The guide was my belayer. I started up. It isn't actually very hard (well this stuff wasn't) to climb.
There are lots of handholds here, plenty of places to step and grab, and it isn't perfectly vertical. I thought it would feel taxing to the strength; but it doesn't, no more than climbing a ladder. Actually, what it reminded me of most of all was climbing at a playground. You climb a ladder because you have to fix the gutters or hang a picture or something. Why was I climbing the rock? Not to work.
To find out if I liked it and could do it. To see what Mark and the kids see when they do this. To get a physical understanding of the meaning of the words Mark uses when he comes home and tells me how his climbing day went.
You just... go up.
Occasionally there were little surprises. (Besides how pleasant and easy it was to climb this particular face.) A little lizard scampered over the rock near the bottom. Higher up, there were tufts of soft-looking grass growing on ledges, and I put my hand on one -- "Ow! This grass is pointy! It's hurting me!"
Laughter floated up. "You found the angry grass," said Jeff the guide.
Occasionally I turned to look down. It was a long way, but I did know that the rope would keep me from falling, so I wasn't afraid. Not with my head anyway. I enjoyed the lovely view.
(this is from the ground, but it is what I was looking at from up high)
The tough part came when it was time to be lowered down. It isn't actually scary, I think. I knew I was safe. But it is hard to make your body do what has to be done: put your feet against the wall, push gently away, lean.... way... back. Trust the rope not just with mind but with body.
(me, beginning to trust the rope. note death grip.)
Once on the ground I wanted to try again and again.

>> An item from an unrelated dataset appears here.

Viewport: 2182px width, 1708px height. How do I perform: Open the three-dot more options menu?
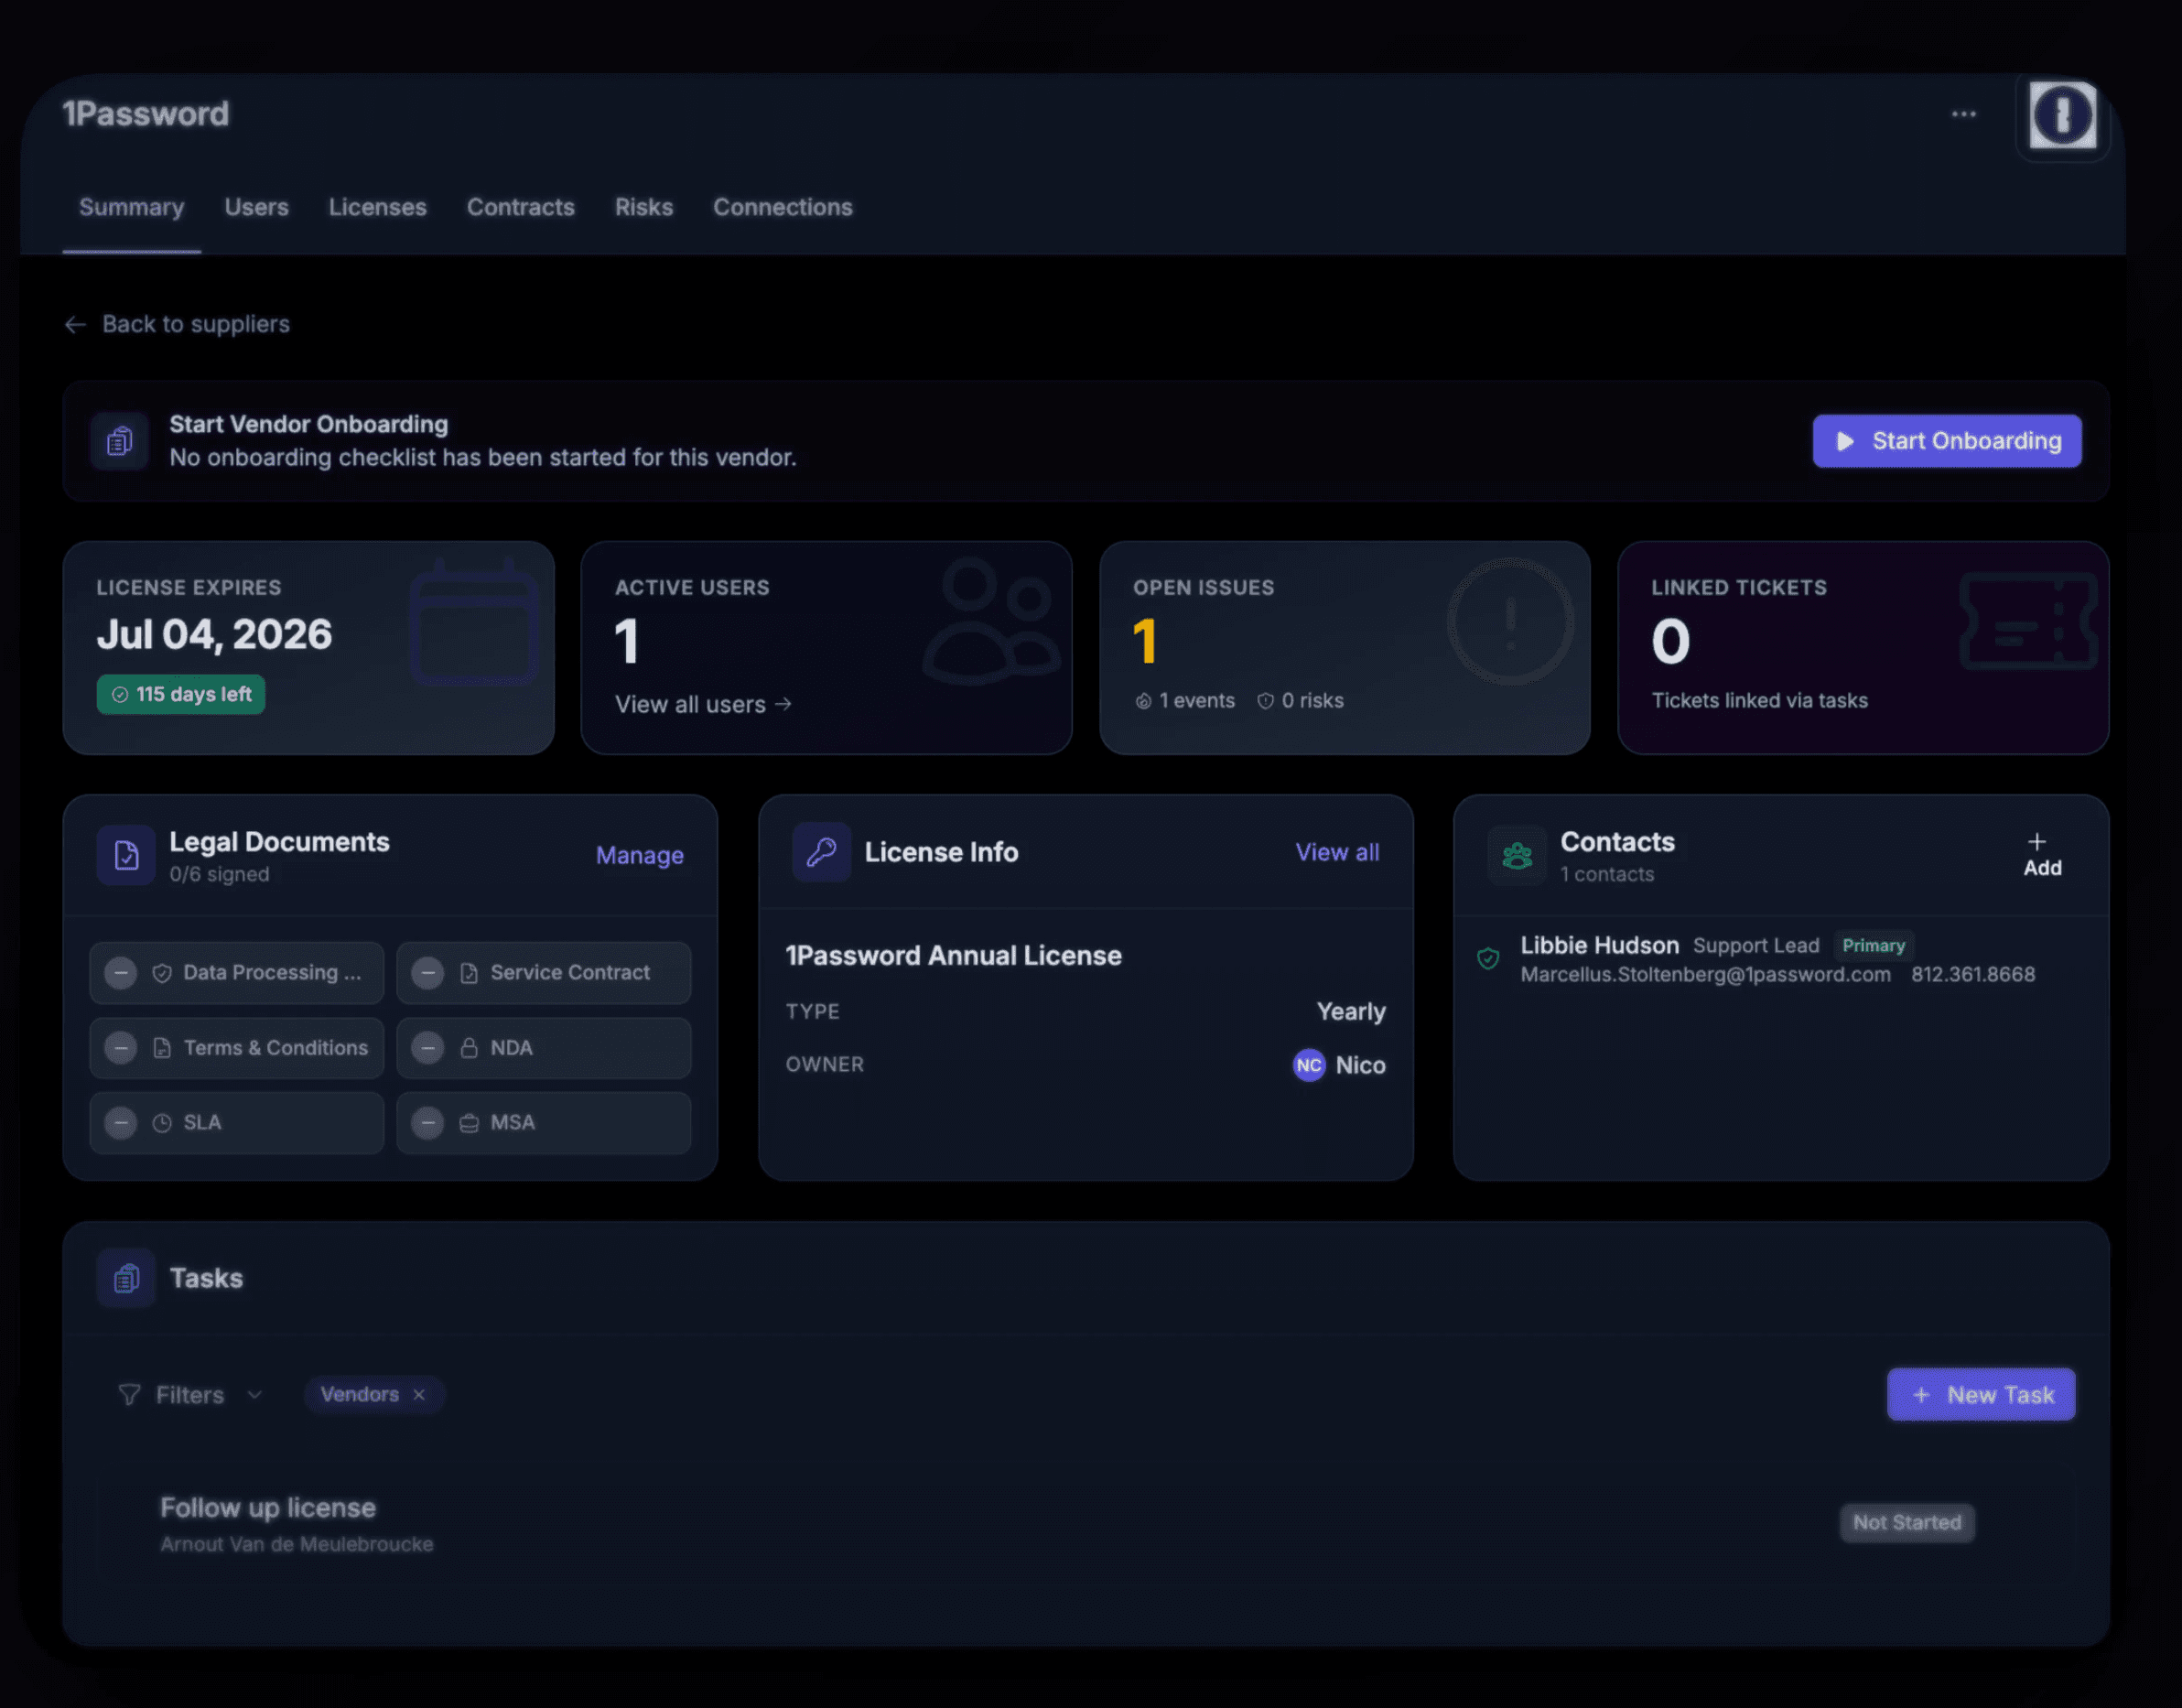tap(1963, 114)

There was something of the roller-coaster exhiliaration in it. You trick your body into thinking you are in some kind of danger, but you are really not, so you are free to feel the rush. I climbed four times and went a little higher each time.
And I watched my kids climbing, and my oldest child practicing belaying the other children. I was generally aware that this is the sort of thing that is supposed to strike fear in a mother's heart, as she is also supposed to be saddened over her children getting big and striking off on their own.
But I am not such a great-hearted mother, so instead I was nothing but excited and pleased to see them striking upward so confidently, and supporting each others' weight on the way.
Ooh I like the idea of tool kits. I remember that kind of play as a child. My imagination was always about the self-sufficiency of the effective forager. In my mind I knew where all the plants grew and how to harvest them and what to do with them. Come to think of it, I'm finally learning how to identify plants instead of just dreaming about it. It seemed like such a foreign space, but I think I'd just never been introduced to the right tools-- the kinds of books that let you identify trees and shrubs. Even the wildflower books that we did have felt mysterious as i didn't really understand the vocabulary of the botanist. It was like hunting for words in a dictionary without understanding alphabetization.
I was surprised. I guess I'd assumed you'd done at least some climbing. But I'd forgotten about the hurt wrist. That makes sense. How nice to finally get to do it!